Thursday, September 12, 2019

Published September 12, 2019 by with 0 comment

Pengertian Jual Beli dalam Empat Mazhab

Pengertian Jual Beli dalam Empat Mazhab

Perkataan jual beli sebenarnya terdiri dari dua suku kata yaitu “jual dan beli”. Sebenarnya kata “jual” dan “beli” mempunyai arti yang satu sama lainnya bertolak belakang. Kata jual menunjukkan bahwa adanya perbuatan menjual, sedangkan beli adalah adanya perbuatan membeli.

Dengan demikian perkataan jual beli menunjukkan adanya dua perbuatan dalam satu peristiwa, yaitu satu pihak menjual dan pihak yang lain membeli, maka dalam hal ini terjadilah peristiwa hukum jual beli.Dari ungkapan di atas terlihat bahwa perjanjian jual beli itu terlibat dua pihak yang saling menukar atau melakukan pertukaran.

Jual beli dalam istilah fiqh disebut dengan al-bāi’ yang berarti menjual, mengganti, dan menukar sesuatu dengan sesuatu yang lain. Lafal al-bāi’ dalam bahasa Arab terkadang digunakan untuk pengertian lawannya, yakni kata asysyirā‘ (beli). Dengan demikian, kata al-bāi’ berarti jual, tetapi sekaligus juga berarti beli.
══════
[Tindakan yang Diperlukan]
a) Tuliskan ulang secara persis bagian teks tentang jual beli yang dimulai dengan kata-kata "Jual beli dalam istilah" dan berakhir dengan "juga berarti beli.".
b) Sebutkan semua arti al-bāi’ yang dicantumkan dalam kalimat teks tentang jual beli yang diawali "Jual beli dalam istilah fiqh".
Baris-baris di bawah ini diambil dari sumber yang berbeda.

(Entri penunjukan kata dan elemen)
══════
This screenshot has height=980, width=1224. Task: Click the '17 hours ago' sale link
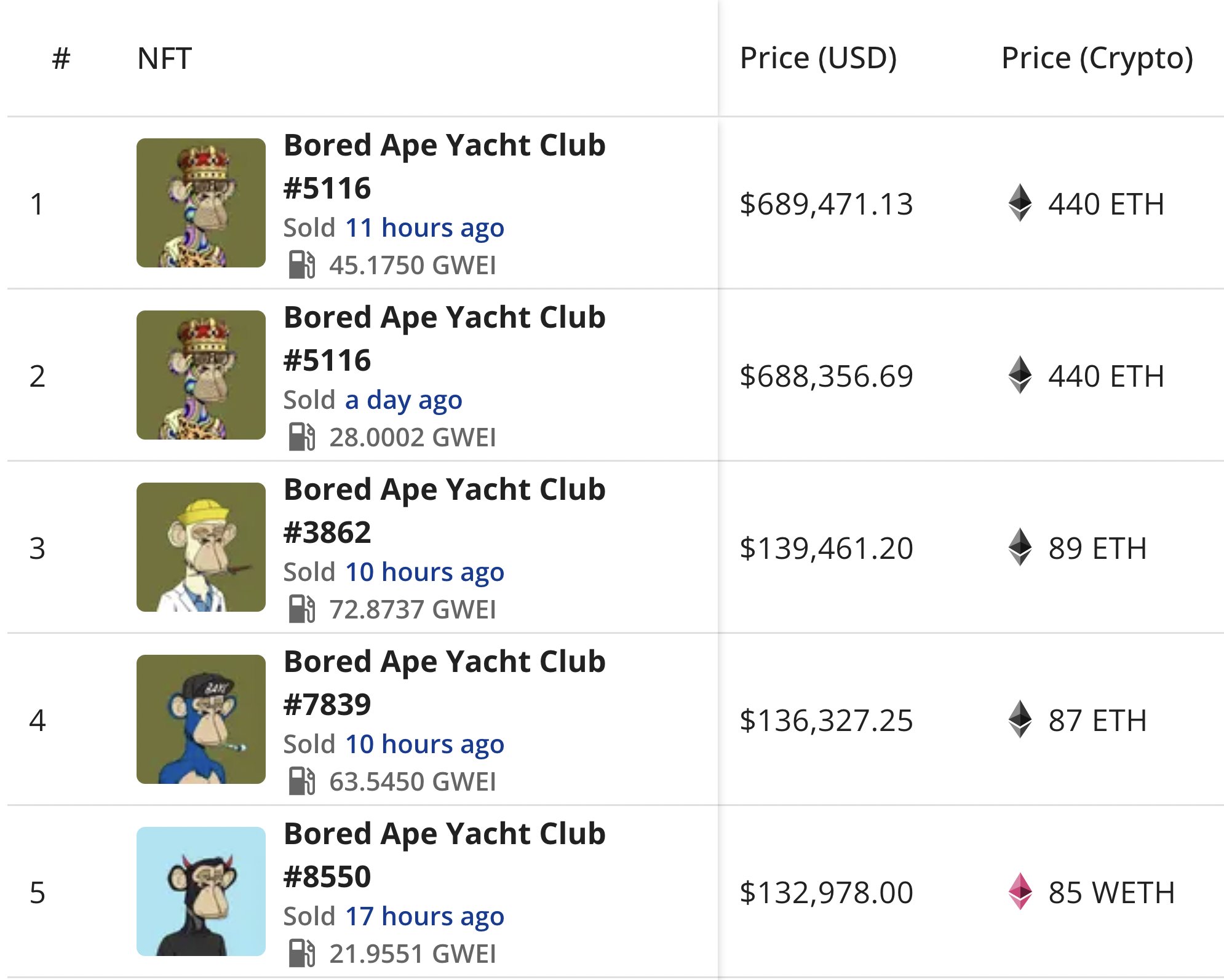click(x=424, y=917)
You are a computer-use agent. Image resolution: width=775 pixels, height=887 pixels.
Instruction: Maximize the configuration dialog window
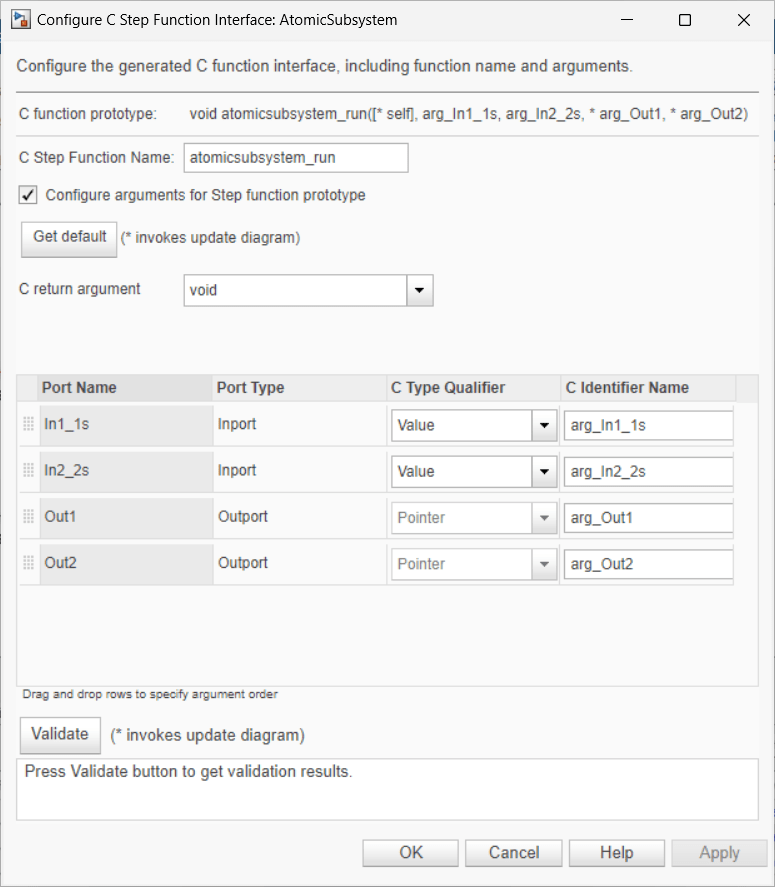(x=685, y=20)
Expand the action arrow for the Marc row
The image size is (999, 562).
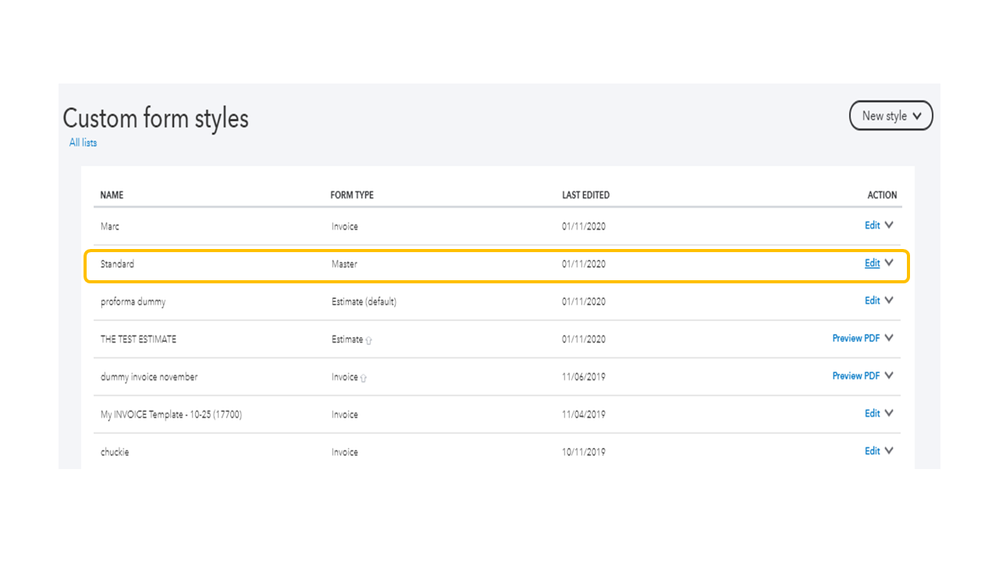[x=889, y=226]
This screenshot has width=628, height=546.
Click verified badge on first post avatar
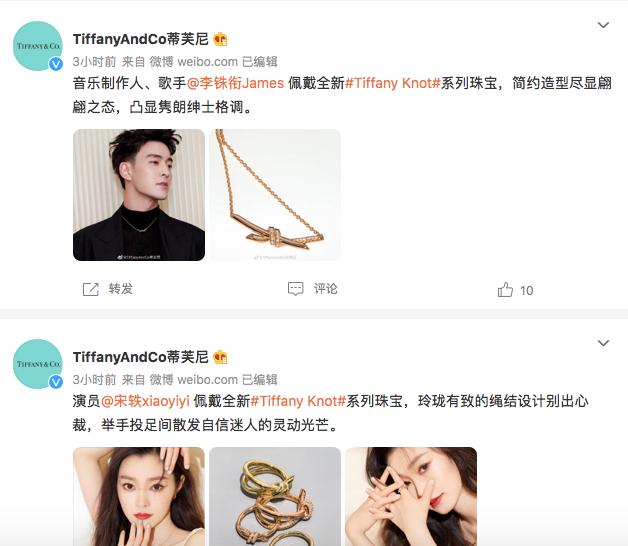tap(56, 64)
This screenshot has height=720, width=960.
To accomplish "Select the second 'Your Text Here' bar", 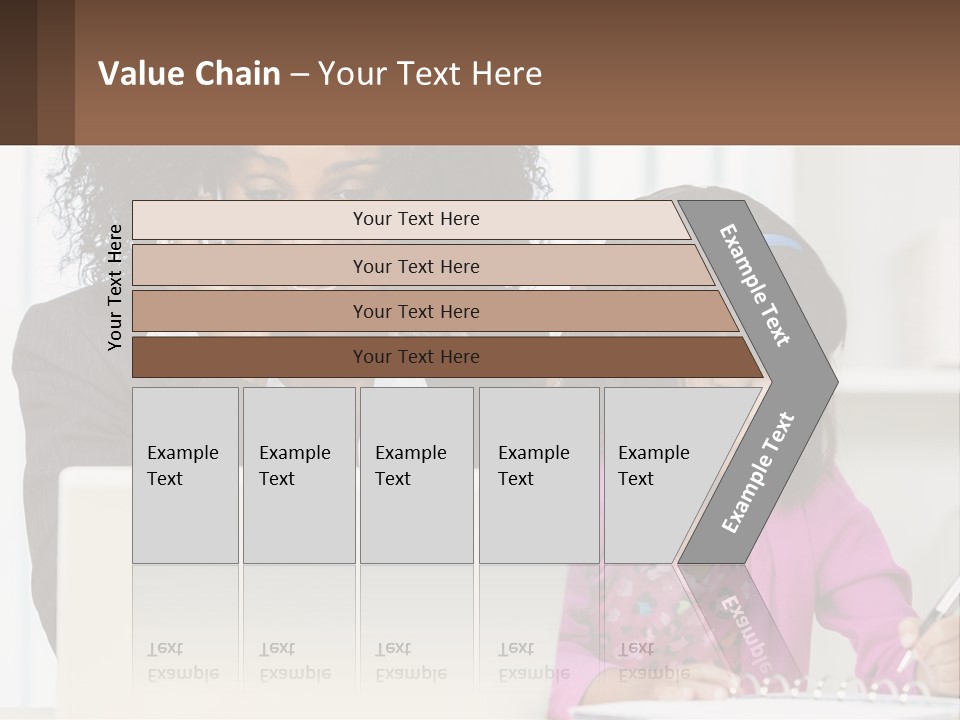I will point(423,266).
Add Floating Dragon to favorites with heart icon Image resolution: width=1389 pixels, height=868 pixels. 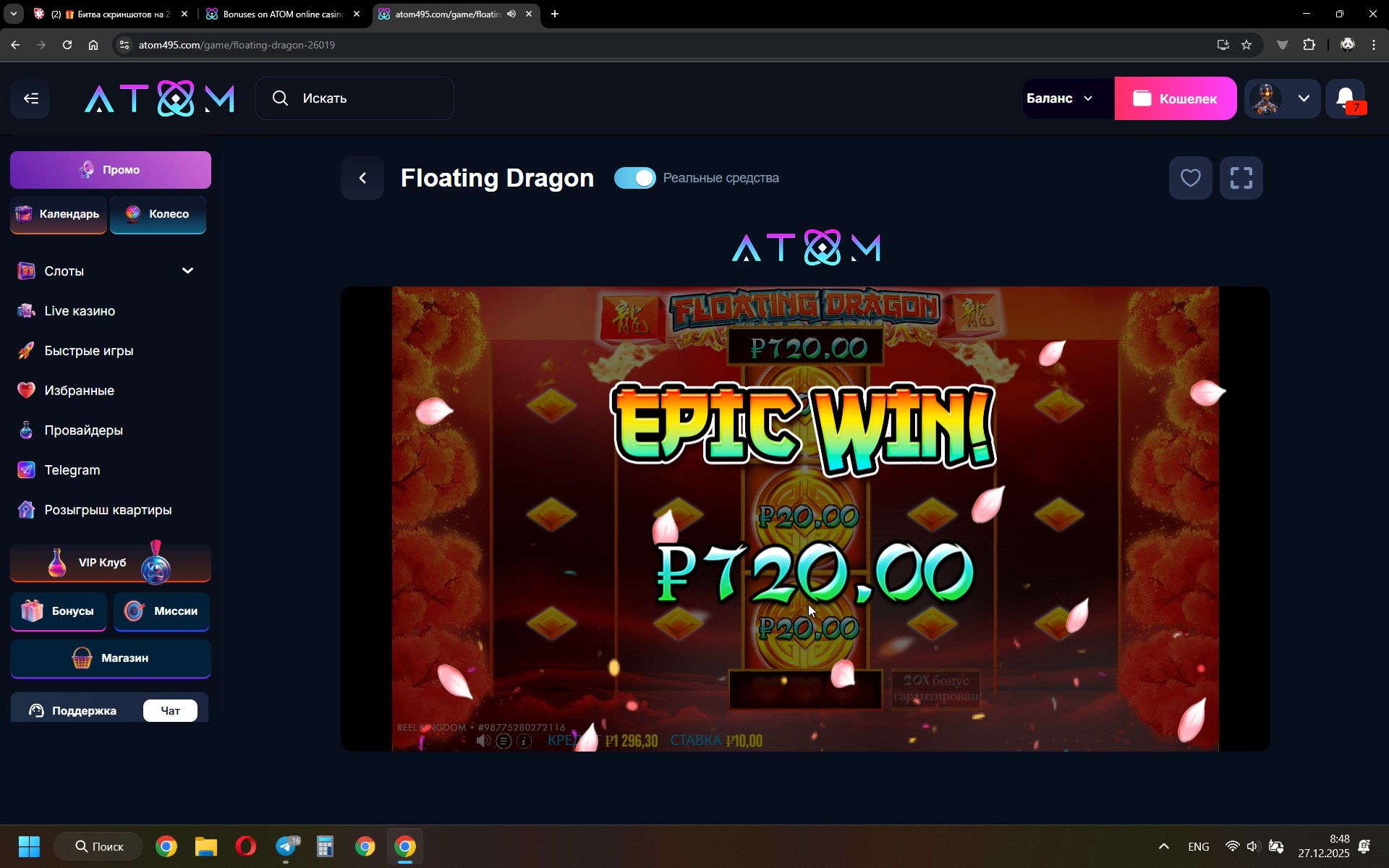coord(1190,178)
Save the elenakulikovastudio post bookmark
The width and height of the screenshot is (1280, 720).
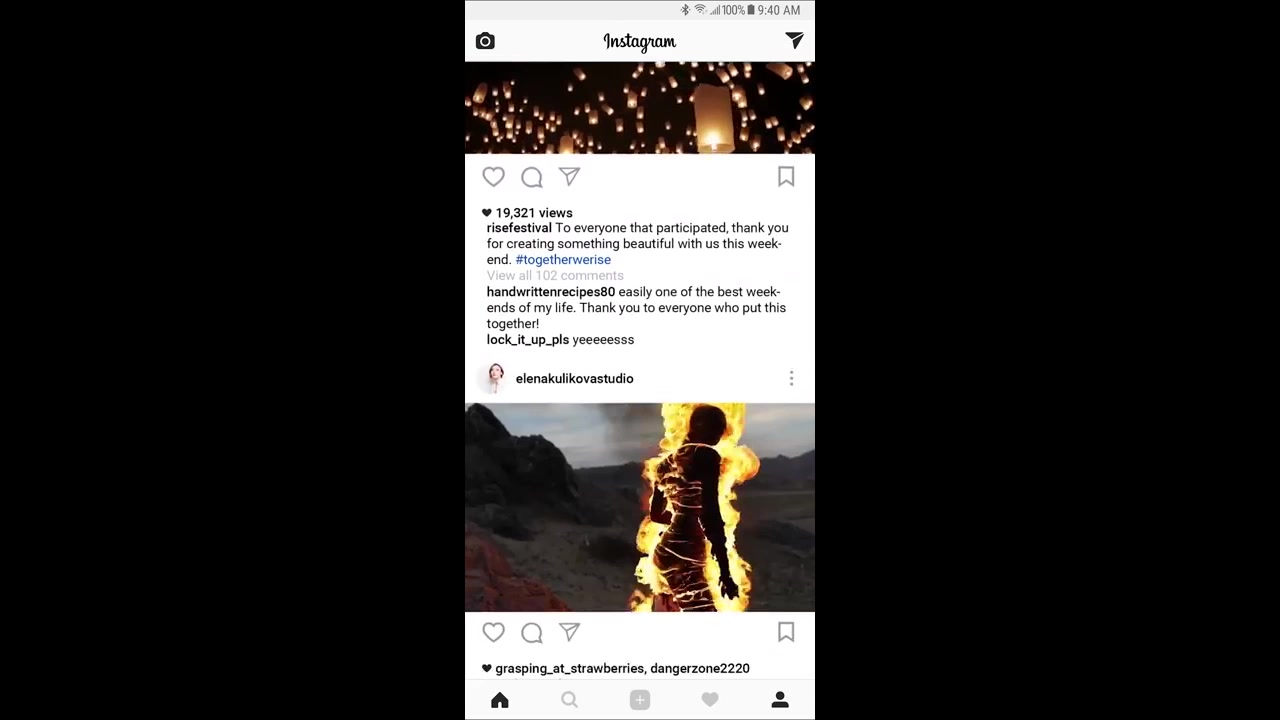coord(786,632)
══════
[Jawaban Setiap Tugas]
a)
Jual beli dalam istilah fiqh disebut dengan al-bāi’ yang berarti menjual, mengganti, dan menukar sesuatu dengan sesuatu yang lain. Lafal al-bāi’ dalam bahasa Arab terkadang digunakan untuk pengertian lawannya, yakni kata asysyirā‘ (beli). Dengan demikian, kata al-bāi’ berarti jual, tetapi sekaligus juga berarti beli.

b) Menjual, mengganti, dan menukar sesuatu dengan sesuatu yang lain.